World Bank Backs Controversial Logging Plan

The World Bank is continuing to support a controversial plan to allow logging companies to transport logs felled before a 2002 mor­a­torium on cutting, a forestry monitoring official said Monday, des­pite widespread opposition from forestry experts and donors.

As part of its project on forest con­cession management, the Bank has helped the government formulate several proposals to lift the moratorium on the transport of logs since it was imposed in 2002, according to donor representatives and Societe Generale de Surveillance, the government-contracted independent forestry mon­i­tor.

Lifting the ban was proposed again in February, when former loan manager William Magrath was visiting Cambodia, said Robert Tennent, forestry project manager for SGS.

The proposal has moved forward in recent weeks, according to Forestry Administration re­ports, even as environmentalists argue that lifting the ban could promote illegal logging and would benefit logging companies at the expense of poor villagers.

“The facts are all on the table.
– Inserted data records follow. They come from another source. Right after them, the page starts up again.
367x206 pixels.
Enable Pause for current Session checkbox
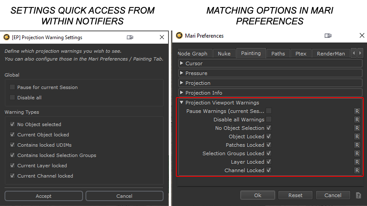[12, 87]
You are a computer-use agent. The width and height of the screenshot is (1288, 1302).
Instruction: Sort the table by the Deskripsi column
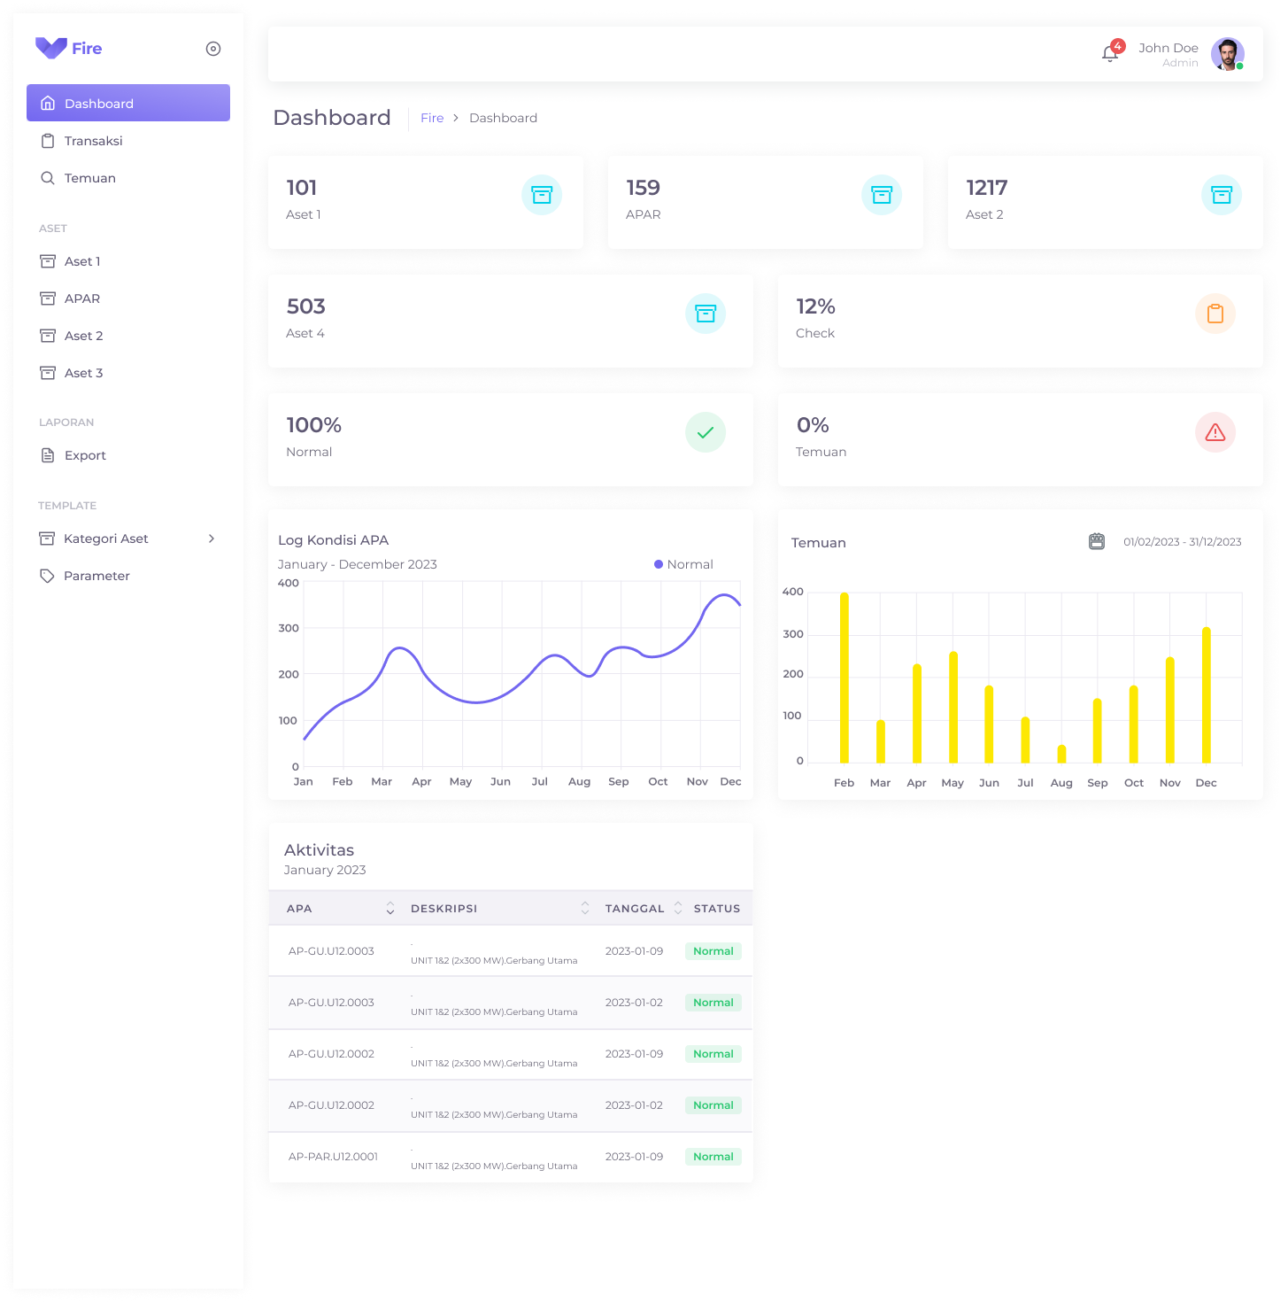point(585,908)
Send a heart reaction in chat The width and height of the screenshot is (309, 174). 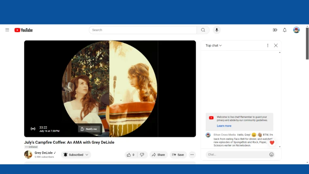272,142
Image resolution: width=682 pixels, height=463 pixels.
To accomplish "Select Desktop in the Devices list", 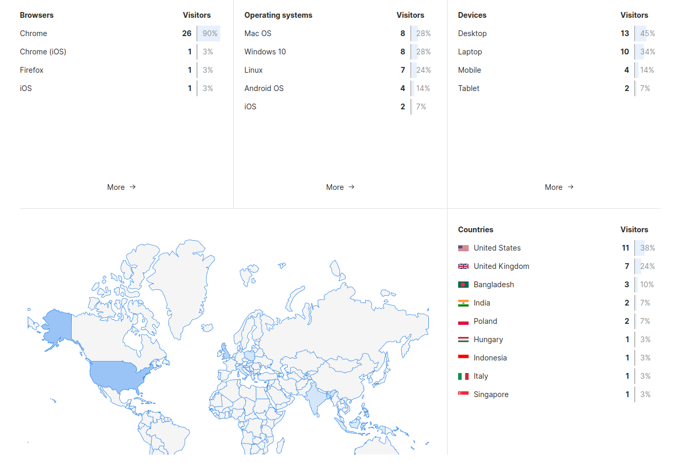I will tap(472, 33).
The Bank is very much aware of why the notion is opposed and the many arguments against it,” Mike Davis of Global Witness, the independent forestry monitor until July 2003, said Monday.

The World Bank’s “refusal to take into account the advice and evi­dence they have in front of them is either perverse or very arrogant,” he said.

The World Bank has not res­ponded to repeated e-mail queries about its support for the proposal. Forestry Admini­stration officials, including Director Ty Sokhun, have also declined to comment on the Bank’s involvement.

Donors and others, meanwhile, have continued to oppose allowing companies to transport logs.

An independent review of the forestry sector, funded by donors including the World Bank, recommended earlier this year that the moratorium be maintained and that the entire forest concession sys­tem be scrapped.

In a July 22 letter to World Bank loan manager Peter Jipp, Davis no­ted that preparations to monitor the movement of logs in 2002 were fraught with problems, including inaccurate reporting of stockpiles and secretly issued tran­sport permits.